Nous avons préféré protéger nos développements via l’Agence de Protection des Programmes (APP), ce qui permet d’enregistrer une antériorité tout en restant flexible. Cette approche est plus adaptée à un environnement en constante évolution comme l’IA.
Quels changements positifs avez-vous observés dans votre équipe ?
L’intégration de l’IA a renforcé la cohésion entre les différents acteurs du projet. Les échanges entre data scientists, médecins, et régulateurs ont créé une dynamique de collaboration riche et innovante.

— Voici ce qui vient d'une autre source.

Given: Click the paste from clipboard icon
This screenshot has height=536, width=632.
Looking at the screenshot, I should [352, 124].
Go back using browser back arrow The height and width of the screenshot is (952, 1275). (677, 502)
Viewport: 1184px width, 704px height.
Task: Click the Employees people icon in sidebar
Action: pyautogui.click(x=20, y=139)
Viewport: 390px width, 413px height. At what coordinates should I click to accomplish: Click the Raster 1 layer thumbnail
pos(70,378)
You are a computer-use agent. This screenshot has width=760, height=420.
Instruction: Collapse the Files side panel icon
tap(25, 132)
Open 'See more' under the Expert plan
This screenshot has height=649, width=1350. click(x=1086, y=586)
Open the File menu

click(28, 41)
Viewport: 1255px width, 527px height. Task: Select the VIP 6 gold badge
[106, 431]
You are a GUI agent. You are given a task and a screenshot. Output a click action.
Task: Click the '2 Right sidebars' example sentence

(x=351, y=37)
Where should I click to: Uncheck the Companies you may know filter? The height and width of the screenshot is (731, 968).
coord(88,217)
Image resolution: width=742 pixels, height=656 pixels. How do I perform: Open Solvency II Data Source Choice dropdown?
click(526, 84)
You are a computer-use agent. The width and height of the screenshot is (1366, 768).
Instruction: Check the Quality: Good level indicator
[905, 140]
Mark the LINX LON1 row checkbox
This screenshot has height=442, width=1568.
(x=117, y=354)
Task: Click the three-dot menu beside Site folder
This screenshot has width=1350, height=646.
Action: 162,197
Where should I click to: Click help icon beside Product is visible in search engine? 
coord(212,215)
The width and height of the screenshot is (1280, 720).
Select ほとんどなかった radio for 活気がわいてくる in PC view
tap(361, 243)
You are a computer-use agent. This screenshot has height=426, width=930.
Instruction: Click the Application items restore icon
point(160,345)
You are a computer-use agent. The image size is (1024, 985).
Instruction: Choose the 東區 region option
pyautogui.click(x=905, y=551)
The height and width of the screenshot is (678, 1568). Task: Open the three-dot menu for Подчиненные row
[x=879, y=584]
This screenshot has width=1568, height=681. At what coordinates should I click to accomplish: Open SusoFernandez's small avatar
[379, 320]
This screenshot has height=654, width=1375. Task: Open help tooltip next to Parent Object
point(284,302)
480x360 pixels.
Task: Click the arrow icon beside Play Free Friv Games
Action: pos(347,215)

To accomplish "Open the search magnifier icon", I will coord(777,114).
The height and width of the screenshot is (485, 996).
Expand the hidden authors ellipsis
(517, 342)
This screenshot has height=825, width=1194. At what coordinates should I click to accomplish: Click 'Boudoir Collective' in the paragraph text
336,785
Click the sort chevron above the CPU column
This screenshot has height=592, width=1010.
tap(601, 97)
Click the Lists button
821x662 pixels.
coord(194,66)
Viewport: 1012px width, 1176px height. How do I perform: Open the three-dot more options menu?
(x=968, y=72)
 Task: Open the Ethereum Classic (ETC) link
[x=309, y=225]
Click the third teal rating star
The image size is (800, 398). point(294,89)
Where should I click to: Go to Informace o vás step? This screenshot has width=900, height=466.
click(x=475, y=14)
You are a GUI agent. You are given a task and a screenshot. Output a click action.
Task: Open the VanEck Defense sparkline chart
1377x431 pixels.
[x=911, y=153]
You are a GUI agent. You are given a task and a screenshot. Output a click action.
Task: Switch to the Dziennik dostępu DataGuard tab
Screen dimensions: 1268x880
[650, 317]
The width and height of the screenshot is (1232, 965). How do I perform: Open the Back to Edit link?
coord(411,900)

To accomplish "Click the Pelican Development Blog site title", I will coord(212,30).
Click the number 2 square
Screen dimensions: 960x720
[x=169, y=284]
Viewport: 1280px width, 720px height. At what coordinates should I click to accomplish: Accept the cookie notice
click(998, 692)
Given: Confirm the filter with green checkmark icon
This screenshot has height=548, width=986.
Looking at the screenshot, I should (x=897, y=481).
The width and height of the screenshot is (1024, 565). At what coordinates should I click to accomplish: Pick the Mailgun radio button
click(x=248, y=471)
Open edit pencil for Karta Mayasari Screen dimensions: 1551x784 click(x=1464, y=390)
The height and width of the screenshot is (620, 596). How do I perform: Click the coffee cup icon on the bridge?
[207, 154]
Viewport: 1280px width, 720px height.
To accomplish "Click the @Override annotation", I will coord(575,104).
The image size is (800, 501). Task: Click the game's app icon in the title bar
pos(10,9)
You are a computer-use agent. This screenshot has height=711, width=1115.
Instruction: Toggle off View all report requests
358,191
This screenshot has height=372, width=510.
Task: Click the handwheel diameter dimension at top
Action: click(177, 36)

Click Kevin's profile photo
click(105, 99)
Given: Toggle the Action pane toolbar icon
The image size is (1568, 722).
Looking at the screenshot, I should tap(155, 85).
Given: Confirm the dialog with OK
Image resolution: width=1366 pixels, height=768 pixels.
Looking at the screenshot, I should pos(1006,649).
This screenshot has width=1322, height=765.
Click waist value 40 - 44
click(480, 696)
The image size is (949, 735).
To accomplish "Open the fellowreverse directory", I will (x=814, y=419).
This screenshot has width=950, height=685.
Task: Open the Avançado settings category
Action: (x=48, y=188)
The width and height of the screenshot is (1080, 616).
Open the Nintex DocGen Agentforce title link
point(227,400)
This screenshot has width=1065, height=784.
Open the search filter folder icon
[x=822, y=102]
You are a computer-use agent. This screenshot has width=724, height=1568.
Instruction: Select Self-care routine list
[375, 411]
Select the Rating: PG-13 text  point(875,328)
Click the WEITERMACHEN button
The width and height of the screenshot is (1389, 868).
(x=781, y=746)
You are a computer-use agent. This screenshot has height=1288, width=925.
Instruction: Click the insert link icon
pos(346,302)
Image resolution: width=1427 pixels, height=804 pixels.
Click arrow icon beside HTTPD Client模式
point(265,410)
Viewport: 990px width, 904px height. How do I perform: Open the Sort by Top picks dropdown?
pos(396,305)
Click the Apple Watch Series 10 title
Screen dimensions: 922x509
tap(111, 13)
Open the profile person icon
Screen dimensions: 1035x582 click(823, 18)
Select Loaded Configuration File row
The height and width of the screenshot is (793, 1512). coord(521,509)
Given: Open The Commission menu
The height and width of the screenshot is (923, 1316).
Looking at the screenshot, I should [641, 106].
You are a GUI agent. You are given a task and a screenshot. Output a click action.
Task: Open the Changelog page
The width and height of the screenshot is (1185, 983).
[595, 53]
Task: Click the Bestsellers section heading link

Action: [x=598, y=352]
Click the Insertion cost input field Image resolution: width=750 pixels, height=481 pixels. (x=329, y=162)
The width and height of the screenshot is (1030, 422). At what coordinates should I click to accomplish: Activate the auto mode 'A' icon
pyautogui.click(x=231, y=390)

Les radiologues, par exemple, se sentent davantage équipés pour prendre des décisions et considèrent l’IA comme un outil valorisant leur expertise. Cette synergie a permis à chacun de mieux comprendre les contraintes de chaque métier, favorisant ainsi l’émergence de solutions plus robustes et adaptées.
Quel conseil donneriez-vous aux PME hésitantes à embrasser l’IA ?
L’IA peut sembler complexe et coûteuse, mais elle représente une opportunité immense pour transformer les processus. Commencez petit : identifiez un cas d’usage clair, travaillez avec des experts pour développer un prototype, et impliquez activement vos équipes pour garantir une adoption progressive.
Enfin, si vous êtes dans le domaine de la santé soyez prêts à surmonter les obstacles réglementaires, en gardant en tête que ces contraintes sont aussi un gage de qualité. L’IA n’est pas une solution magique, mais elle peut transformer des processus complexes si elle est bien implémentée.